Here is my public static method under test
public static String methodUnderTest(String p1){
return privateStaticMethod(p1);
}
private static String privateStaticMethod(String p1){
return "dummy";
}
I have mocked the private static method using powermokito as follows:
@RunWith(PowerMockRunner.class)
@PrepareForTest(fullyQualifiedNames = "ClassUnderTest")
public class ClassUnderTestTest {
@Test
public void test_sometest() throws Exception {
PowerMockito.spy(ClassUnderTest.class);
PowerMockito.doReturn("whatever").when(ClassUnderTest.class, "privateStaticMethod","something");
String retValue = ClassUnderTest.methodUnderTest("something");
assertEquals(retValue, "whatever");
}
}
Now, is there a way to verify that privateStaticMethod was called ?
Upvotes: 0
Views: 2832
Reputation: 140457
Turns out to be really complicated.
If this can be made to work, the solution goes probably along what is written up here. Unfortunately I don't have a PowerMockito setup, so I can't test this code myself:
// tell powermock(ito) that you want to do PARTIAL static mocking
PowerMockito.spy(ClassUnderTest.class);
// give it the mocking SPEC for that static method that needs mocking
PowerMockito.doReturn("whatever").when(ClassUnderTest.class, "privateStaticMethod","something");
// tell it to INVOKE the real method when the public one is called
PowerMockito.doCallRealMethod().when(Util, "methodUnderTest", any());
// now assert that the mock spec kicked in
assertThat(ClassUnderTest.methodUnderTest("something"), is("whatever"));
The above uses the Hamcrest is()
matcher, and any()
would be a (Power)Mockito argument matcher. Make sure that the imports are correct!
The above should fail when you change your public method and don't invoke that private method, and/or return something else.
But the real answer is: you should avoid such kind of tests. The above code implicitly verifies that this private method was called: if it isn't called, you should receive a different result!

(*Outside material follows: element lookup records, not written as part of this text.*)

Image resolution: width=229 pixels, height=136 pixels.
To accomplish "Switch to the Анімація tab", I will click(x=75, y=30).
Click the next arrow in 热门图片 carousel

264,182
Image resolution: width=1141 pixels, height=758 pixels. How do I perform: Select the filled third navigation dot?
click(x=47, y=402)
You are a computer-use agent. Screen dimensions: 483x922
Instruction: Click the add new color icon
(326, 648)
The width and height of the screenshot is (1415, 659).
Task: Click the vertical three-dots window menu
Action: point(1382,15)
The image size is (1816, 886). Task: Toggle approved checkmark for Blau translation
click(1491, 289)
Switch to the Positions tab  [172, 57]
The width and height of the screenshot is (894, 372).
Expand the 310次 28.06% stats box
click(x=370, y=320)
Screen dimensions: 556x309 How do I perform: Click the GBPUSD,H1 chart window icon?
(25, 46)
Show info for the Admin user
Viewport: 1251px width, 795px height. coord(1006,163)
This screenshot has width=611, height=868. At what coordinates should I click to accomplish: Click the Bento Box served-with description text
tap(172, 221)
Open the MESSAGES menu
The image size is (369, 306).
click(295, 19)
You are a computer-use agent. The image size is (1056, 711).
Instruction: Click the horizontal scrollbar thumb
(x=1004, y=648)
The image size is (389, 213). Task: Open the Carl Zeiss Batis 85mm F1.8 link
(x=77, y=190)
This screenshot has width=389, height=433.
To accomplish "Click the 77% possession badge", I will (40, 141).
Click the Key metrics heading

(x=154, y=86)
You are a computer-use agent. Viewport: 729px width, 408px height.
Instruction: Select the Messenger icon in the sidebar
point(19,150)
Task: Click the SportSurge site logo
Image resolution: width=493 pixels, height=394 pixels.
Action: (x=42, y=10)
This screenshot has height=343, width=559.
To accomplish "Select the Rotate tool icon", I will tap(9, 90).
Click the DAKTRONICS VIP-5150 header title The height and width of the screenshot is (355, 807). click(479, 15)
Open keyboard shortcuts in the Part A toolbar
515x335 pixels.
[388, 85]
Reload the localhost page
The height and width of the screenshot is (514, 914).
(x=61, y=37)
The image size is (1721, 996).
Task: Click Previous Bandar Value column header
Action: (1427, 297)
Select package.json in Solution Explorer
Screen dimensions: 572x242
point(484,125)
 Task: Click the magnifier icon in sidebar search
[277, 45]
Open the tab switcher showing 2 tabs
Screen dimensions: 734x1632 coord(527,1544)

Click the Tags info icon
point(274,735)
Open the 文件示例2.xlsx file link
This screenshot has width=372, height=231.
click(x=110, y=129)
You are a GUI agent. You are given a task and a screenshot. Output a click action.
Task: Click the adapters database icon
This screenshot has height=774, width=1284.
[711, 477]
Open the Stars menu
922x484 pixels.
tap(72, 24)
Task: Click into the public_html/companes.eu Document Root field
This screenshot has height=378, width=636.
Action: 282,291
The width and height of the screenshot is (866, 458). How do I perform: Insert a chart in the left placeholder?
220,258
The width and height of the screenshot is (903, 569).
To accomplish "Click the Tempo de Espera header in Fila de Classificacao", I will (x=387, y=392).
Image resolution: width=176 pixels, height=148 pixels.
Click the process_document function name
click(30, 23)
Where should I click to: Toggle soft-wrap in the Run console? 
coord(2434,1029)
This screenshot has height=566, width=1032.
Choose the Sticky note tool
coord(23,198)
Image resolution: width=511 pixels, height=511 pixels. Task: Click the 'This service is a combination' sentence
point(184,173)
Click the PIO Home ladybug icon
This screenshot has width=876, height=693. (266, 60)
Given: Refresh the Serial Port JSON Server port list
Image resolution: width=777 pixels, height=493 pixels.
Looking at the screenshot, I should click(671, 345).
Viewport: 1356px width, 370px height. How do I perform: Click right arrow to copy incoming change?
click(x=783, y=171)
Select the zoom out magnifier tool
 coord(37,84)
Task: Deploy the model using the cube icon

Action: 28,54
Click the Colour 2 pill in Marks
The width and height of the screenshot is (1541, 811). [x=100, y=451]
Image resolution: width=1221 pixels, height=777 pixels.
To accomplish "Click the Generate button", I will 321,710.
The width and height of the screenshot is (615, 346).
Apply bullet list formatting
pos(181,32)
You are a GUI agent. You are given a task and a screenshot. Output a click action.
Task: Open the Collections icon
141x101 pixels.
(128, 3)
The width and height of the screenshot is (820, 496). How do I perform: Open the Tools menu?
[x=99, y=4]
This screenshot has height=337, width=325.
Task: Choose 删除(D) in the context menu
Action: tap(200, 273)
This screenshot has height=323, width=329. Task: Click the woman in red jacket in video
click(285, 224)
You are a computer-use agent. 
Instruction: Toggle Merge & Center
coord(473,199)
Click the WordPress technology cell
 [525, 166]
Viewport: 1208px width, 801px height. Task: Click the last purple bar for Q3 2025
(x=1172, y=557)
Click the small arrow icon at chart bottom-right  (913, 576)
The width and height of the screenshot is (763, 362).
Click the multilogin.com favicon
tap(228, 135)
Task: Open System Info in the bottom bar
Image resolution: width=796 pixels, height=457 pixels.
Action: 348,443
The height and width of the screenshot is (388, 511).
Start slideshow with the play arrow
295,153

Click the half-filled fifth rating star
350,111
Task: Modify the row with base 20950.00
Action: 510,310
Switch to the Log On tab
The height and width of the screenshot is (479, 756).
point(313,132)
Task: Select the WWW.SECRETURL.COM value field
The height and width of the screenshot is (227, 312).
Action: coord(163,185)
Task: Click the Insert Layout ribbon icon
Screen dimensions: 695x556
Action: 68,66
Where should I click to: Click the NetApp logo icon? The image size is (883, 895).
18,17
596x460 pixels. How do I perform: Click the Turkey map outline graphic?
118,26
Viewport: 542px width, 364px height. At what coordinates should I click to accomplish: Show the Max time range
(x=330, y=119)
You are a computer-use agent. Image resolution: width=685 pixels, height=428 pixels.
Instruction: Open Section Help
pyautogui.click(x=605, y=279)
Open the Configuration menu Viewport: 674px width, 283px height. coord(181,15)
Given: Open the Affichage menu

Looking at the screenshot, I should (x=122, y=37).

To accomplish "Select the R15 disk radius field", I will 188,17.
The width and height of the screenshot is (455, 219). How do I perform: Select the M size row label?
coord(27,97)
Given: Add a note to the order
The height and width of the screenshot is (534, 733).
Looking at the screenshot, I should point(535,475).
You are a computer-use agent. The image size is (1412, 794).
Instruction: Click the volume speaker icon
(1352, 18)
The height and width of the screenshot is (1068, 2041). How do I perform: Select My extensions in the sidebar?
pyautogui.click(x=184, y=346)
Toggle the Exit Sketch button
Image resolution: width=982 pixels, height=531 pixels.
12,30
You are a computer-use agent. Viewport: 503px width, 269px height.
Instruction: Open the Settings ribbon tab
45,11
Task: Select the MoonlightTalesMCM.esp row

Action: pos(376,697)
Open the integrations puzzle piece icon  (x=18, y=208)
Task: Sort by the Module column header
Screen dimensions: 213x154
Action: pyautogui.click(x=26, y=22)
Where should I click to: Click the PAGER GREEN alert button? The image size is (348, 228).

But the real point here is: you shouldn't be testing such things. How your public method gets to its result shouldn't matter to to your tests at all. Your public method has a contract, and how that is implemented is an implementation detail.
Your approach turns your unit test into a (overly complex!) re-implementation of your production code. That means: the second you intend to change your implementation your test needs to be adapted. Worse, because you pass the method name as raw string, you won't even notice until runtime, when all of a sudden the method stops returning whatever
, but gives you dummy
.
So, the real answer here is:
It is pointless to verify that the private method was called. A caller of your public method should return about "what goes in, and what comes back". Anything else should not matter on that level.
And given the OP's comment:
In other words: if you can't write a simple straight forward test in Mockito, then most likely you created hard to test production code, and you it would be much better to invest time and energy to make the production code easier to test. Instead of using the PowerMock(ito) hammer to "fix" your problem by working around symptoms. And yes, this matters. We came from a PowerMock-based "too much static" code base, and simply told people at some point "no more". Since then, when we need mocking, we use Mockito. And the number of bizarre "unit test fails" due to "change to static" in a different place went down to 0. And our production code became better.